Album ketiga yang bertajuk "A Hundred Miles Off", yang proses rekamannya menggunakan teknologi analog (quite rare for a band these days), menjadi geliat kreatifitas The Walkmen demi menjawab ekspektasi para pendengarnya. Masih dengan formula sound-sound gitar kaku berbasuh reverb, organ yang nyaris kabur, beat-beat unik, dan track vokal yang terbilang mentah, kali ini mereka menawarkan lagu-lagu yang lebih ringan dan santai meskipun mengangkat tema seputar kekecewaan, frustasi, dan pencarian diri yang sedikit banyak mungkin berkaitan dengan 'tergusur'-nya studio recording mereka, Marcata Studio, oleh pembangunan Columbia University.
The album starts with a great opening track, "Louisiana", dengan vibe ballad-folk yang kental. Lou-weez-e-ana sahut Leithauser, dengan vokal yang di album ini banyak terpengaruh oleh gaya bernyanyi Bob Dylan. This track becomes more alluring when the Tijuana-esque brass section kicks ini along with the upright sounding piano. Definetly a classic! (sekedar informasi, tidak ada unsur ironi di lagu ini mengingat lagu ini ditulis jauh sebelum terjadinya badai Katrina).
"Danny's At The Wedding" memiliki awal yang menjanjikan, namun entah kenapa progresinya menjadi sedikit terburu-buru meskipun koordinasi bass dan drum-nya cukup solid, chord yang diulang berkali-kali menjadikan track ini amelodis dan kaku. Track selanjutnya menawarkan kebosanan yang relatif sama. Baru di "Emma, Get Me A Lemon" kita disuguhi percussion rhythm unik yang mengingatkan kita pada "The Bucket"-nya Kings of Leon, one more highlitghts of the album. "All Hands and The Cook" membawa atmosfer yang lebih gelap dengan chord-chord minor dan beat monoton dibalut organ bernuansa horror. Tetap gagal membangkitkan antusiasme yang dibangun di awal album.
"Lost In Boston" mungkin bakal jadi karya terburuk The Walkmen, riff-riff yang mudah ditebak arahnya dan lirik yang terdengar seperti omong kosong ("Lost in Boston / Drinking rum and chocolate / A hundred thousand blinking lights / Making me exhausted") menjadikan bassline dan drumworks yang menarik terasa sia-sia.

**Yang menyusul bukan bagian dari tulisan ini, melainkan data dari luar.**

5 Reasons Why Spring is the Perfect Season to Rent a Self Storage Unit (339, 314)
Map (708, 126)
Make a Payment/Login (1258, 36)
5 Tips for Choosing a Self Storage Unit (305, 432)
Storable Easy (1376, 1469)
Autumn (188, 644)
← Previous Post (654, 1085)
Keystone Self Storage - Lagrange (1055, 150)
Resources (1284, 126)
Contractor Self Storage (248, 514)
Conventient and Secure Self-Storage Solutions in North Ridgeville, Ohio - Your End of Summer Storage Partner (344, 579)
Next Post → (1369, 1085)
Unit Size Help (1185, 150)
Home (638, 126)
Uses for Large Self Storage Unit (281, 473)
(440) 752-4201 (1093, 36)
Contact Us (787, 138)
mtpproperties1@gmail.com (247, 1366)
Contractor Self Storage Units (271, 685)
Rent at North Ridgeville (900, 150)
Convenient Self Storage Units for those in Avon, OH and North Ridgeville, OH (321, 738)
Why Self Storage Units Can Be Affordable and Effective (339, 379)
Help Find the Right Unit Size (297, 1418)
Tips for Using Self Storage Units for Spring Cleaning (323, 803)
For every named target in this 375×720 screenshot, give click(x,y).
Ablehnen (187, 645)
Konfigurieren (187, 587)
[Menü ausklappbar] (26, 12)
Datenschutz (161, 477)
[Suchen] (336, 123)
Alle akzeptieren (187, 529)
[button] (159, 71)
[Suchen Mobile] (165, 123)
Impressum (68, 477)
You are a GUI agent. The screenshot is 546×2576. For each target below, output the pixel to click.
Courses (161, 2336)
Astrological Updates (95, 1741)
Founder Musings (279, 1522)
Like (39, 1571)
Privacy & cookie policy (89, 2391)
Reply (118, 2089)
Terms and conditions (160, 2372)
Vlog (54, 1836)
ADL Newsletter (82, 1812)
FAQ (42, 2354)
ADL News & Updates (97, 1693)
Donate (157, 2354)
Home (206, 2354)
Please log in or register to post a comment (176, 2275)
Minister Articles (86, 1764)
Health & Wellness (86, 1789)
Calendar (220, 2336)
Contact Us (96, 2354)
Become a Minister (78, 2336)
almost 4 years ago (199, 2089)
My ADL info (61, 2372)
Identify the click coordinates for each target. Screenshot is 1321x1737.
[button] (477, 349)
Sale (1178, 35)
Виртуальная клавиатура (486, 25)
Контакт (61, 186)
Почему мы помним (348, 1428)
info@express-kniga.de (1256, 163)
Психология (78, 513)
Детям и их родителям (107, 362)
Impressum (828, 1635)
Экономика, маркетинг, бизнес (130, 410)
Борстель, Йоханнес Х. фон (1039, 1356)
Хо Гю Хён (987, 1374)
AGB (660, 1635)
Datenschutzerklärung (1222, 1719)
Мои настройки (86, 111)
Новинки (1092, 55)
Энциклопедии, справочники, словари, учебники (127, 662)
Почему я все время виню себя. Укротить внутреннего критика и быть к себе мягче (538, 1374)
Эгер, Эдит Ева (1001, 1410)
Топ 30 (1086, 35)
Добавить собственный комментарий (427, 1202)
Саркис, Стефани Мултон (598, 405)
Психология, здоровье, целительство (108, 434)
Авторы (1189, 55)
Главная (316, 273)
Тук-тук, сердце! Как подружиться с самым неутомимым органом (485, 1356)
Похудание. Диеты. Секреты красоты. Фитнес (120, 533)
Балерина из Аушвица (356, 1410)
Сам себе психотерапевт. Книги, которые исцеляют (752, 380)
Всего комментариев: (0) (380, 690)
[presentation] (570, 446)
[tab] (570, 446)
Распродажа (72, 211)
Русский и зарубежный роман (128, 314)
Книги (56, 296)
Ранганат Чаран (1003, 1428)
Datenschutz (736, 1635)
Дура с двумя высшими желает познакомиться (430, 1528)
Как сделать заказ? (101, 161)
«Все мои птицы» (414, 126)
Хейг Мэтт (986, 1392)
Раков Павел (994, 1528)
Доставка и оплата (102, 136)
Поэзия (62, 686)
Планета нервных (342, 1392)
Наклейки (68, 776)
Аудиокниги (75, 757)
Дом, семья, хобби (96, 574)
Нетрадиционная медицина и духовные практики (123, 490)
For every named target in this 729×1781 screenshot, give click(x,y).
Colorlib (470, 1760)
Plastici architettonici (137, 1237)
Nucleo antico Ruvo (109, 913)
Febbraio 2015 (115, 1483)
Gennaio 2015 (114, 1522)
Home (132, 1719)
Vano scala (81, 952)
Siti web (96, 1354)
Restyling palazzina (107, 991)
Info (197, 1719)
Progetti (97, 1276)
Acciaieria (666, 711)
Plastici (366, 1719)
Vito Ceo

"Tenley Town" comes as another low-point of the album, dimaksudkan untuk memberi tambahan energi untuk album ini namun hasilnya malah terdengar seperti cover-act murahan dari Dead Kennedy's. "Brandy Alexander" sedikit banyak berhasil mengembalikan vibe Americana yang seharusnya menjadi standout point album ini. Dan akhirnya "Another One Goes By" menyelamatkan A Hundred Miles Off dari label 'kebosanan total', track cover dari band seperjuangan Mazarin ini diramu dengan ke-khas-an aransemen 50’s ala The Walkmen yang setidaknya sukses meninggalkan kesan baik di akhir album.
Don't get me wrong, The Walkmen is one of my favorite band, kedua album terdahulu mereka cukup memuaskan kerinduan para pendengar The Velvet Underground dan Joy Division.
Hanya saja kali ini mereka terkesan terlalu terpengaruh oleh Bob Dylan (terutama sang vokalis) yang menjadikan album ini terasa hambar dan kurang mewakili identitas The Walkmen sendiri. Vokal Leithauser yang seringkali off-tune, membuat suaranya jadi terkesan melawan harmonisasi yang dibangun oleh rekan-rekannya. Meskipun terdiri dari eleman yang relatif sama, hasil akhir A Hundred Miles Off bisa dibilang mengecewakan. In five years time, if I still haven't graduated yet and in need of urgent CD-sale cash, I would consider this piece on first handpick. But then the pawnshop guy would probably shrugs and asks, "Who the hell are they?"